L’influenza e le altre epidemie
Sia l’influenza stagionale sia il virus respiratorio sinciziale (rsv), la principale causa di polmoniti e bronchioliti nei bambini, hanno registrato un picco anticipato. In Italia l’influenza ha già colpito quattro milioni di persone e altrettante potrebbero ammalarsi nelle prossime settimane. Il Centro europeo per la prevenzione e il controllo delle malattie segnala un aumento dei ricoveri pediatrici per rsv in Francia, Irlanda, Spagna, Svezia e Stati Uniti. Con il covid-19 si può parlare di tripla epidemia, scrive il Guardian.
Contagi fantasma
Secondo un’analisi pubblicata su , la rivista dell’Associazione italiana di epidemiologia, a novembre i casi di covid-19 in Italia sono stati molti di più di quelli ufficiali. Si stima che a causa della diffusione dei tamponi casalinghi 839mila persone con meno di cinquant’anni non abbiano comunicato la loro positività. Con loro il totale dei casi passa da 354mila a 1,193 milioni. Per monitorare l’andamento della pandemia bisognerebbe quindi fare indagini a campione.
Botanica Secondo uno studio pubblicato su Science, l’agricoltura intensiva ha contribuito alla diffusione della pianta infestante Amaranthus tuberculatus (nella foto), originaria del Nordamerica.

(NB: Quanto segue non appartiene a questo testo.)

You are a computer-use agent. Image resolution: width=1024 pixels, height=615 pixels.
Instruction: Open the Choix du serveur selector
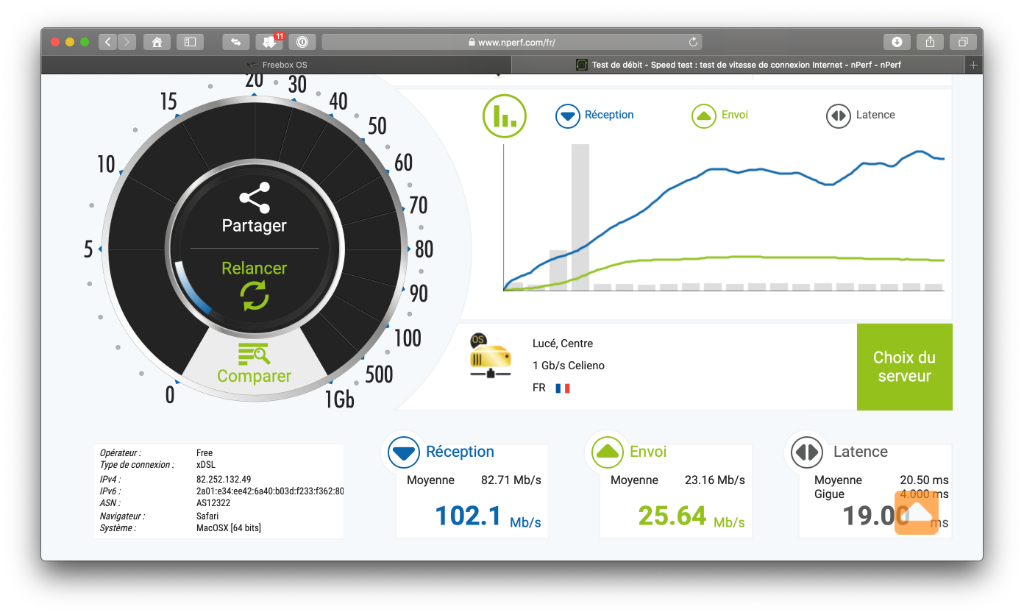coord(904,367)
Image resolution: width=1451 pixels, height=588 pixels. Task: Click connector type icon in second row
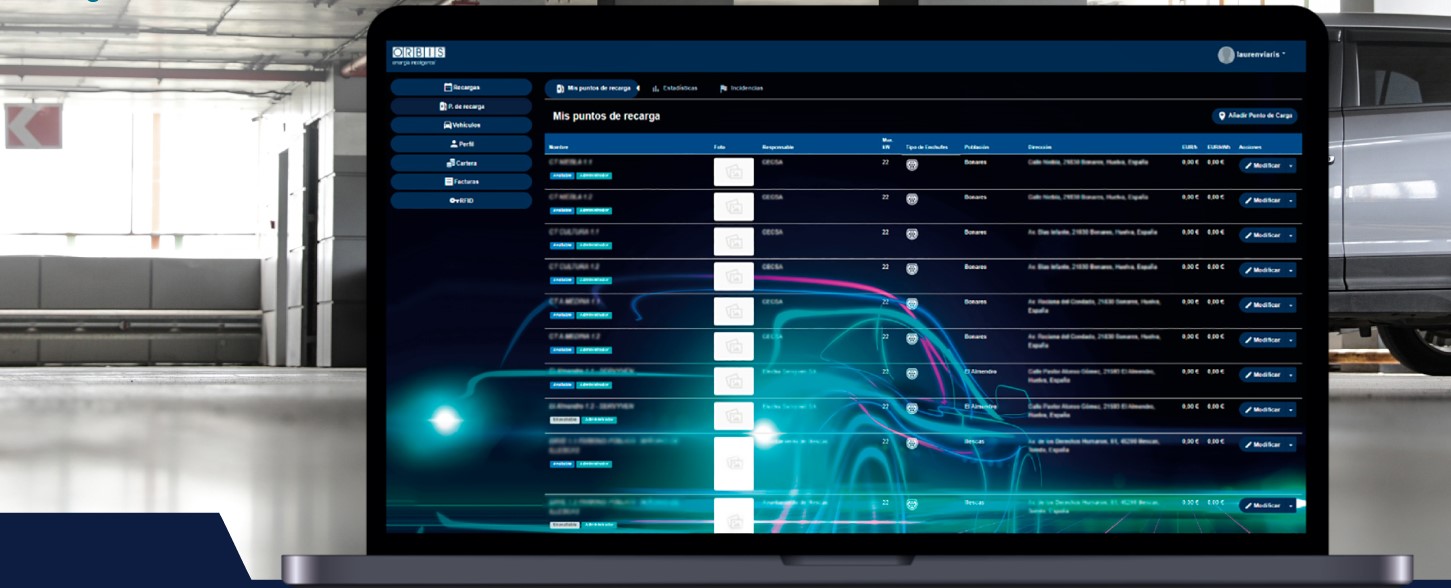coord(912,200)
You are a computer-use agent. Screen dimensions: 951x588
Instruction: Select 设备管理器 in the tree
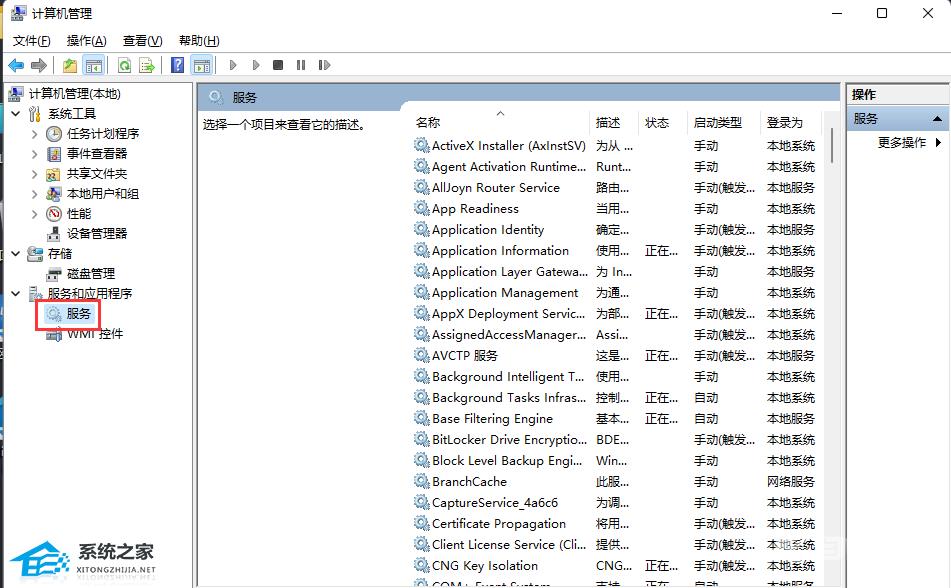click(96, 234)
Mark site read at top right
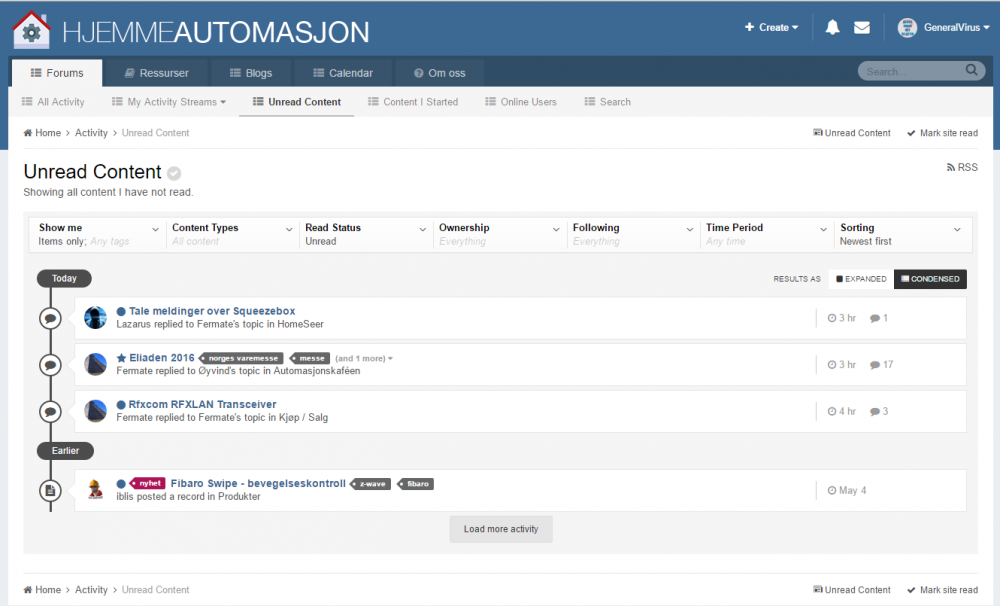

Lo sviluppo delle moderne tecnologie agricole, soprattutto a partire dagli anni sessanta, avrebbe infatti modificato il profilo genetico della pianta, permettendole di adattarsi meglio all’irrigazione artificiale e all’uso di diserbanti e fertilizzanti.
Salute Brevi periodi di attività fisica intensa potrebbero ridurre il rischio di morte. Alcuni ricercatori, scrive Nature Medicine, hanno monitorato l’attività fisica di 25mila persone che non praticavano sport. È emerso che chi si esercitava anche solo per cinque minuti al giorno aveva un rischio minore di morte, soprattutto per malattie cardiovascolari e cancro.